Tugas 1:
Salin ulang tanpa perubahan baris-baris pada daftar di bawah, mulai dari baris yang memuat "Disable the 声音提示" sampai baris yang memuat "point(805,230)", termasuk kedua baris tersebut.

··· Kutipan Terpilih

Hingga kemudian proses pembangunan Masjid Al-Ukhuwwah dilangsungkan selama 1996-1998. Arsiteknya adalah Ir. H. Keulman Mas Eman. Lantai masjid terbuat dari kayu parkit jati yang dapat memberikan rasa hangat saat musim hujan, dan adem ketika panas menyengat. Masjid ini dirancang tanpa penyangga di tengahnya dan dapat menampung 3.500 orang.
Kalau mau ngabuburit di sekitar masjid ini, bisa ke Taman Balai Kota atau Museum Sejarah Kota Bandung. Tempatnya enakeun lah buat anak-anak atau keluarga. Parkir bisa di Balai Kota atau di sekitar masjid. Kajiannya juga banyak dan menarik. Peserta itikaf juga ramai, meski tidak seramai di Pusdai. Lokasinya juga begitu dengan dengan BEC dan BIP, pusat perbelanjaan yang begitu ramai.
4. Masjid Cipaganti (Cihampelas Walk)
Masjid Cipaganti merupakan salah satu masjid tertua di Bandung, selain Masjid Raya Bandung. Bangunan bergaya perpaduan art deco dan Jawa ini dibuat pada tahun 1933 oleh seorang arsitek asal Belanda, Charles Prosper Wolff Schoemaker. Sejarawan Bandung, Ahmad Mansyur Suryanegara, mengatakan kalau Schoemaker membangun Masjid Cipaganti taklama setelah ia masuk Islam.
Sebenarnya cikal bakal masjid ini dimulai pada sekira tahun 1830-an. Pada saat itu ada tuan tanah bernama Tojib yang mengikhlaskan tanahnya seluas 8.400 meter persegi untuk dibangun sebuah masjid. Masjid tersebut kemudian dirobohkan oleh Gemeenteraad dengan alasan ingin membenahi kota pada 1926. Hingga pada akhirnya Masjid Cipaganti dibangun kembali pada 1933 oleh Wolff Schoemaker.

······
··· Daftar Sumber

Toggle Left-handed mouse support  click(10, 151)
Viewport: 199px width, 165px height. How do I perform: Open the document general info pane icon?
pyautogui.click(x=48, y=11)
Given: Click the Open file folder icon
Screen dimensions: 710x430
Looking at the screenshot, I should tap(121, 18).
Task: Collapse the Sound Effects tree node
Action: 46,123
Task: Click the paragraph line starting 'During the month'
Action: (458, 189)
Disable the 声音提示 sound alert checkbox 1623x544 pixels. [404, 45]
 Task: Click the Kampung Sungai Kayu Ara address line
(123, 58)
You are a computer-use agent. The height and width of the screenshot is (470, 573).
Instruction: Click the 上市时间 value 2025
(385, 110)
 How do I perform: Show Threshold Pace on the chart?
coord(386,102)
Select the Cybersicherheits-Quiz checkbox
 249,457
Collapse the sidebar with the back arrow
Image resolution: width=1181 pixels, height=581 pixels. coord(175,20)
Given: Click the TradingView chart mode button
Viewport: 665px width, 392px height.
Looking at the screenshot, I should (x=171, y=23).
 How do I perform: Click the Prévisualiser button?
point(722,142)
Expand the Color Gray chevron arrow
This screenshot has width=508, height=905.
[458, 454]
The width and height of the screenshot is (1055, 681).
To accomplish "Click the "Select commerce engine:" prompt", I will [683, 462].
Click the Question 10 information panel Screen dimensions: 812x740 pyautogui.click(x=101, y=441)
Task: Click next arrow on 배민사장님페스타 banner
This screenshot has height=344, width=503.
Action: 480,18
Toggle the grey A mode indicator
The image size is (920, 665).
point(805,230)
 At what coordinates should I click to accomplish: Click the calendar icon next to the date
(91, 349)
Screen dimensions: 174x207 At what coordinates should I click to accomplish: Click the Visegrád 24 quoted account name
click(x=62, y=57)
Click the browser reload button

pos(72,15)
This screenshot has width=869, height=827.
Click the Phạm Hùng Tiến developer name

······

Tugas 2:
Tuliskan kembali tanpa perubahan bagian kutipan tentang masjid di Bandung di atas antara "Masjid Cipaganti merupakan" dan "ia masuk Islam.", termasuk kedua batas itu.

Jawaban Benar 1:
Disable the 声音提示 sound alert checkbox 1623x544 pixels. [404, 45]
 Task: Click the Kampung Sungai Kayu Ara address line
(123, 58)
You are a computer-use agent. The height and width of the screenshot is (470, 573).
Instruction: Click the 上市时间 value 2025
(385, 110)
 How do I perform: Show Threshold Pace on the chart?
coord(386,102)
Select the Cybersicherheits-Quiz checkbox
 249,457
Collapse the sidebar with the back arrow
Image resolution: width=1181 pixels, height=581 pixels. coord(175,20)
Given: Click the TradingView chart mode button
Viewport: 665px width, 392px height.
Looking at the screenshot, I should (x=171, y=23).
 How do I perform: Click the Prévisualiser button?
point(722,142)
Expand the Color Gray chevron arrow
This screenshot has width=508, height=905.
[458, 454]
The width and height of the screenshot is (1055, 681).
To accomplish "Click the "Select commerce engine:" prompt", I will [683, 462].
Click the Question 10 information panel Screen dimensions: 812x740 pyautogui.click(x=101, y=441)
Task: Click next arrow on 배민사장님페스타 banner
This screenshot has height=344, width=503.
Action: 480,18
Toggle the grey A mode indicator
The image size is (920, 665).
point(805,230)

Jawaban Benar 2:
Masjid Cipaganti merupakan salah satu masjid tertua di Bandung, selain Masjid Raya Bandung. Bangunan bergaya perpaduan art deco dan Jawa ini dibuat pada tahun 1933 oleh seorang arsitek asal Belanda, Charles Prosper Wolff Schoemaker. Sejarawan Bandung, Ahmad Mansyur Suryanegara, mengatakan kalau Schoemaker membangun Masjid Cipaganti taklama setelah ia masuk Islam.